WHAT IS NEEDED ▸ Please update the entries below by replacing "Where should I click to" with "Where do I click to" wherever it appears and leaving everything else unchanged.

========

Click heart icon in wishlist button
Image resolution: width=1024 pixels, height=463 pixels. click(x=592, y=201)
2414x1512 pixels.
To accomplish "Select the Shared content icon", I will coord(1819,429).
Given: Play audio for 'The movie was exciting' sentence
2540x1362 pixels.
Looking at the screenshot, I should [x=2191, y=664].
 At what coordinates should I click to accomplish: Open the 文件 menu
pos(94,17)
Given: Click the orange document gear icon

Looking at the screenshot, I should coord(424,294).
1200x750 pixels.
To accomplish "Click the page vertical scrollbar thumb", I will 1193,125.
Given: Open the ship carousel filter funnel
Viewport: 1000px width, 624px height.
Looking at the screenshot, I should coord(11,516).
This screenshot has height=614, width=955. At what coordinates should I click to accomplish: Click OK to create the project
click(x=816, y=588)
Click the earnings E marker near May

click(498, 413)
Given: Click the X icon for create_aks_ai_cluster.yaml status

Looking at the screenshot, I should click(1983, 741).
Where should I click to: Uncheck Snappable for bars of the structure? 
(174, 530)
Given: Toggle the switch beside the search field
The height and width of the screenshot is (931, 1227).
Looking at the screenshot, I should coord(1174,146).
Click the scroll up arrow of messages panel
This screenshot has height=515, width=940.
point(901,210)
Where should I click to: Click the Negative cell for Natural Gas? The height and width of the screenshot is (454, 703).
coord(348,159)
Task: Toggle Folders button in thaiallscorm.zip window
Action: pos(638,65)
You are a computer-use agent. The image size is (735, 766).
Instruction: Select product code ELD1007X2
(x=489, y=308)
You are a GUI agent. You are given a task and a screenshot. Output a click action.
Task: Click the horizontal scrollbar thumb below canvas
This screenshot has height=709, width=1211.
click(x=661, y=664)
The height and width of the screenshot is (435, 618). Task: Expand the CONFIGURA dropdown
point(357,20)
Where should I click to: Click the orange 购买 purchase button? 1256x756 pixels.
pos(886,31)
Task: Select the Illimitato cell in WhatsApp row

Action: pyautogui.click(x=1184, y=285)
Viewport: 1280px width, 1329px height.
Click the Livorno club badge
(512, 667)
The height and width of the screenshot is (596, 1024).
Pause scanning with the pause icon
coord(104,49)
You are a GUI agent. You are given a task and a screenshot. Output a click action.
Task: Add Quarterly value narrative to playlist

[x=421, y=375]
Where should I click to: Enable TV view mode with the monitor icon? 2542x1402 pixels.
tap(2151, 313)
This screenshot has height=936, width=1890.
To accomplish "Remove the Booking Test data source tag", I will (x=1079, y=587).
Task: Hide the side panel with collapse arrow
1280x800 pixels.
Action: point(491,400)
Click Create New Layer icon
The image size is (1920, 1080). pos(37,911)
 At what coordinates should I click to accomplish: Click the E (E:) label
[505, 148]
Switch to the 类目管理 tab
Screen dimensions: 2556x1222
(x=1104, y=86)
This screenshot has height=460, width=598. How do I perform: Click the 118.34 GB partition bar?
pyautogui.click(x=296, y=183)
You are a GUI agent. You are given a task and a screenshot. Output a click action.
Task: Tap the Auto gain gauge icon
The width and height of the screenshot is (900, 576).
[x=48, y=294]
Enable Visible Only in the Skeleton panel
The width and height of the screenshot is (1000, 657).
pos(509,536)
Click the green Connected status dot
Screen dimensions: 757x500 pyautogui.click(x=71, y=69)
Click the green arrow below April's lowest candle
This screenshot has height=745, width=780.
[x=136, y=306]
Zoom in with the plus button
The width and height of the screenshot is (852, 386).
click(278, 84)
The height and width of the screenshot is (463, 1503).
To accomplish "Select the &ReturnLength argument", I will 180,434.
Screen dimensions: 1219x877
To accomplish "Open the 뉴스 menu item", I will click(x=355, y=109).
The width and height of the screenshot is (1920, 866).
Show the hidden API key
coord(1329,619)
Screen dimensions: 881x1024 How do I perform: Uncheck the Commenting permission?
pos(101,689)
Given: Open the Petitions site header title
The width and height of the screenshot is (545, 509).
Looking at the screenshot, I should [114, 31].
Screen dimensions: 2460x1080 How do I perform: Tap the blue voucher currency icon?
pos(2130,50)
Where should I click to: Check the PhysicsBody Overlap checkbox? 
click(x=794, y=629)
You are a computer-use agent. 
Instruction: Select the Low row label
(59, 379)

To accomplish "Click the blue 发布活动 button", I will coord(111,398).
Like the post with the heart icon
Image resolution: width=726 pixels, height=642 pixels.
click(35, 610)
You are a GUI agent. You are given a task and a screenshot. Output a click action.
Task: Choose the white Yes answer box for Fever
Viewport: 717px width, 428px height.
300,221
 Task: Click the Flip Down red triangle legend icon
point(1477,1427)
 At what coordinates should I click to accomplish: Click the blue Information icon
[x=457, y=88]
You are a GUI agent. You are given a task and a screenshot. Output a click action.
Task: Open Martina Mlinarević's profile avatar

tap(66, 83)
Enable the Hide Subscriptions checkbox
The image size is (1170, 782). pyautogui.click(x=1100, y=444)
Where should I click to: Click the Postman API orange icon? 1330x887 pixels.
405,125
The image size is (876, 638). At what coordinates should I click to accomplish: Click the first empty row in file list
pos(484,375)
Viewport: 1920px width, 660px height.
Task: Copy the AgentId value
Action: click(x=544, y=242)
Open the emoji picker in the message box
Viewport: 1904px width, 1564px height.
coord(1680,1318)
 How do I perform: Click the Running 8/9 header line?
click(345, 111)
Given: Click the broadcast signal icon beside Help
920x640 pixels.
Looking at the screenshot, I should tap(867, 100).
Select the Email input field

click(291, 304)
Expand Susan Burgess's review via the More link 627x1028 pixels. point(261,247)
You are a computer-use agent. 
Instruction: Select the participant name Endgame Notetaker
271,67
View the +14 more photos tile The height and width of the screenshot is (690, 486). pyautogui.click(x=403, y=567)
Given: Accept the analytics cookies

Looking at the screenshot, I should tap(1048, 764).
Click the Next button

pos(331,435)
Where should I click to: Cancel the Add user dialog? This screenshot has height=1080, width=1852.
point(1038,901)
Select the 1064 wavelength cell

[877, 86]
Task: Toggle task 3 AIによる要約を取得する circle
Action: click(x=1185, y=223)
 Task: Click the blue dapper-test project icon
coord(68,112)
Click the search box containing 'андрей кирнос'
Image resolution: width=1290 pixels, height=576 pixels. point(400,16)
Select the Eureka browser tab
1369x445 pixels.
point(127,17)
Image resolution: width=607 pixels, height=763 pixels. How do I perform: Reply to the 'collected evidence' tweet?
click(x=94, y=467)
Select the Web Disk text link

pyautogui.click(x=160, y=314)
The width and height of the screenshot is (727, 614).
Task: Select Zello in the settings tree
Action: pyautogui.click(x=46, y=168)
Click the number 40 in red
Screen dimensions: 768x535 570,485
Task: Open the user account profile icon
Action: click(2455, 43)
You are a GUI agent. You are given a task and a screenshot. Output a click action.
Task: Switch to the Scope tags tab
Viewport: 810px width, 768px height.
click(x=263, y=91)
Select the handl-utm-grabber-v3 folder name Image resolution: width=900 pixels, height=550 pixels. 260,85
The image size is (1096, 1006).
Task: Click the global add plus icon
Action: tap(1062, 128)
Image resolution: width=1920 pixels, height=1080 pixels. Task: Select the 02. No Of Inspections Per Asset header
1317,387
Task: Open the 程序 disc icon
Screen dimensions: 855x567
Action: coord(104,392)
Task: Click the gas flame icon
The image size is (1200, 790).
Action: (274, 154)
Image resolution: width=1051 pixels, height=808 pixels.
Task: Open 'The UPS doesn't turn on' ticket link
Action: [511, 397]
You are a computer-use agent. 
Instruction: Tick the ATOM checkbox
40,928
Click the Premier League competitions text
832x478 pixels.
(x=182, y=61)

========

COMPLETED EXERCISE ▸
Click heart icon in wishlist button
Image resolution: width=1024 pixels, height=463 pixels. click(x=592, y=201)
2414x1512 pixels.
To accomplish "Select the Shared content icon", I will coord(1819,429).
Given: Play audio for 'The movie was exciting' sentence
2540x1362 pixels.
Looking at the screenshot, I should [x=2191, y=664].
 At what coordinates should I click to accomplish: Open the 文件 menu
pos(94,17)
Given: Click the orange document gear icon

Looking at the screenshot, I should coord(424,294).
1200x750 pixels.
To accomplish "Click the page vertical scrollbar thumb", I will 1193,125.
Given: Open the ship carousel filter funnel
Viewport: 1000px width, 624px height.
Looking at the screenshot, I should coord(11,516).
This screenshot has height=614, width=955. At what coordinates should I click to accomplish: Click OK to create the project
click(x=816, y=588)
Click the earnings E marker near May

click(498, 413)
Given: Click the X icon for create_aks_ai_cluster.yaml status

Looking at the screenshot, I should click(1983, 741).
Where do I click to: Uncheck Snappable for bars of the structure? 
(174, 530)
Given: Toggle the switch beside the search field
The height and width of the screenshot is (931, 1227).
Looking at the screenshot, I should coord(1174,146).
Click the scroll up arrow of messages panel
This screenshot has height=515, width=940.
point(901,210)
Where do I click to: Click the Negative cell for Natural Gas? The height and width of the screenshot is (454, 703).
coord(348,159)
Task: Toggle Folders button in thaiallscorm.zip window
Action: pos(638,65)
You are a computer-use agent. The image size is (735, 766).
Instruction: Select product code ELD1007X2
(x=489, y=308)
You are a GUI agent. You are given a task and a screenshot. Output a click action.
Task: Click the horizontal scrollbar thumb below canvas
This screenshot has height=709, width=1211.
click(x=661, y=664)
The height and width of the screenshot is (435, 618). Task: Expand the CONFIGURA dropdown
point(357,20)
Where do I click to: Click the orange 购买 purchase button? 1256x756 pixels.
pos(886,31)
Task: Select the Illimitato cell in WhatsApp row

Action: pyautogui.click(x=1184, y=285)
Viewport: 1280px width, 1329px height.
Click the Livorno club badge
(512, 667)
The height and width of the screenshot is (596, 1024).
Pause scanning with the pause icon
coord(104,49)
You are a GUI agent. You are given a task and a screenshot. Output a click action.
Task: Add Quarterly value narrative to playlist

[x=421, y=375]
Where do I click to: Enable TV view mode with the monitor icon? 2542x1402 pixels.
tap(2151, 313)
This screenshot has height=936, width=1890.
To accomplish "Remove the Booking Test data source tag", I will (x=1079, y=587).
Task: Hide the side panel with collapse arrow
1280x800 pixels.
Action: point(491,400)
Click Create New Layer icon
The image size is (1920, 1080). pos(37,911)
 At what coordinates should I click to accomplish: Click the E (E:) label
[505, 148]
Switch to the 类目管理 tab
Screen dimensions: 2556x1222
(x=1104, y=86)
This screenshot has height=460, width=598. How do I perform: Click the 118.34 GB partition bar?
pyautogui.click(x=296, y=183)
You are a GUI agent. You are given a task and a screenshot. Output a click action.
Task: Tap the Auto gain gauge icon
The width and height of the screenshot is (900, 576).
[x=48, y=294]
Enable Visible Only in the Skeleton panel
The width and height of the screenshot is (1000, 657).
pos(509,536)
Click the green Connected status dot
Screen dimensions: 757x500 pyautogui.click(x=71, y=69)
Click the green arrow below April's lowest candle
This screenshot has height=745, width=780.
[x=136, y=306]
Zoom in with the plus button
The width and height of the screenshot is (852, 386).
click(278, 84)
The height and width of the screenshot is (463, 1503).
To accomplish "Select the &ReturnLength argument", I will 180,434.
Screen dimensions: 1219x877
To accomplish "Open the 뉴스 menu item", I will click(x=355, y=109).
The width and height of the screenshot is (1920, 866).
Show the hidden API key
coord(1329,619)
Screen dimensions: 881x1024 How do I perform: Uncheck the Commenting permission?
pos(101,689)
Given: Open the Petitions site header title
The width and height of the screenshot is (545, 509).
Looking at the screenshot, I should [114, 31].
Screen dimensions: 2460x1080 How do I perform: Tap the blue voucher currency icon?
pos(2130,50)
Where do I click to: Check the PhysicsBody Overlap checkbox? 
click(x=794, y=629)
You are a computer-use agent. 
Instruction: Select the Low row label
(59, 379)

To accomplish "Click the blue 发布活动 button", I will coord(111,398).
Like the post with the heart icon
Image resolution: width=726 pixels, height=642 pixels.
click(35, 610)
You are a GUI agent. You are given a task and a screenshot. Output a click action.
Task: Choose the white Yes answer box for Fever
Viewport: 717px width, 428px height.
300,221
 Task: Click the Flip Down red triangle legend icon
point(1477,1427)
 At what coordinates should I click to accomplish: Click the blue Information icon
[x=457, y=88]
You are a GUI agent. You are given a task and a screenshot. Output a click action.
Task: Open Martina Mlinarević's profile avatar

tap(66, 83)
Enable the Hide Subscriptions checkbox
The image size is (1170, 782). pyautogui.click(x=1100, y=444)
Where do I click to: Click the Postman API orange icon? 1330x887 pixels.
405,125
The image size is (876, 638). At what coordinates should I click to accomplish: Click the first empty row in file list
pos(484,375)
Viewport: 1920px width, 660px height.
Task: Copy the AgentId value
Action: click(x=544, y=242)
Open the emoji picker in the message box
Viewport: 1904px width, 1564px height.
coord(1680,1318)
 How do I perform: Click the Running 8/9 header line?
click(345, 111)
Given: Click the broadcast signal icon beside Help
920x640 pixels.
Looking at the screenshot, I should tap(867, 100).
Select the Email input field

click(291, 304)
Expand Susan Burgess's review via the More link 627x1028 pixels. point(261,247)
You are a computer-use agent. 
Instruction: Select the participant name Endgame Notetaker
271,67
View the +14 more photos tile The height and width of the screenshot is (690, 486). pyautogui.click(x=403, y=567)
Given: Accept the analytics cookies

Looking at the screenshot, I should tap(1048, 764).
Click the Next button

pos(331,435)
Where do I click to: Cancel the Add user dialog? This screenshot has height=1080, width=1852.
point(1038,901)
Select the 1064 wavelength cell

[877, 86]
Task: Toggle task 3 AIによる要約を取得する circle
Action: click(x=1185, y=223)
 Task: Click the blue dapper-test project icon
coord(68,112)
Click the search box containing 'андрей кирнос'
Image resolution: width=1290 pixels, height=576 pixels. point(400,16)
Select the Eureka browser tab
1369x445 pixels.
point(127,17)
Image resolution: width=607 pixels, height=763 pixels. How do I perform: Reply to the 'collected evidence' tweet?
click(x=94, y=467)
Select the Web Disk text link

pyautogui.click(x=160, y=314)
The width and height of the screenshot is (727, 614).
Task: Select Zello in the settings tree
Action: pyautogui.click(x=46, y=168)
Click the number 40 in red
Screen dimensions: 768x535 570,485
Task: Open the user account profile icon
Action: click(2455, 43)
You are a GUI agent. You are given a task and a screenshot. Output a click action.
Task: Switch to the Scope tags tab
Viewport: 810px width, 768px height.
click(x=263, y=91)
Select the handl-utm-grabber-v3 folder name Image resolution: width=900 pixels, height=550 pixels. 260,85
The image size is (1096, 1006).
Task: Click the global add plus icon
Action: tap(1062, 128)
Image resolution: width=1920 pixels, height=1080 pixels. Task: Select the 02. No Of Inspections Per Asset header
1317,387
Task: Open the 程序 disc icon
Screen dimensions: 855x567
Action: coord(104,392)
Task: Click the gas flame icon
The image size is (1200, 790).
Action: (274, 154)
Image resolution: width=1051 pixels, height=808 pixels.
Task: Open 'The UPS doesn't turn on' ticket link
Action: [511, 397]
You are a computer-use agent. 
Instruction: Tick the ATOM checkbox
40,928
Click the Premier League competitions text
832x478 pixels.
(x=182, y=61)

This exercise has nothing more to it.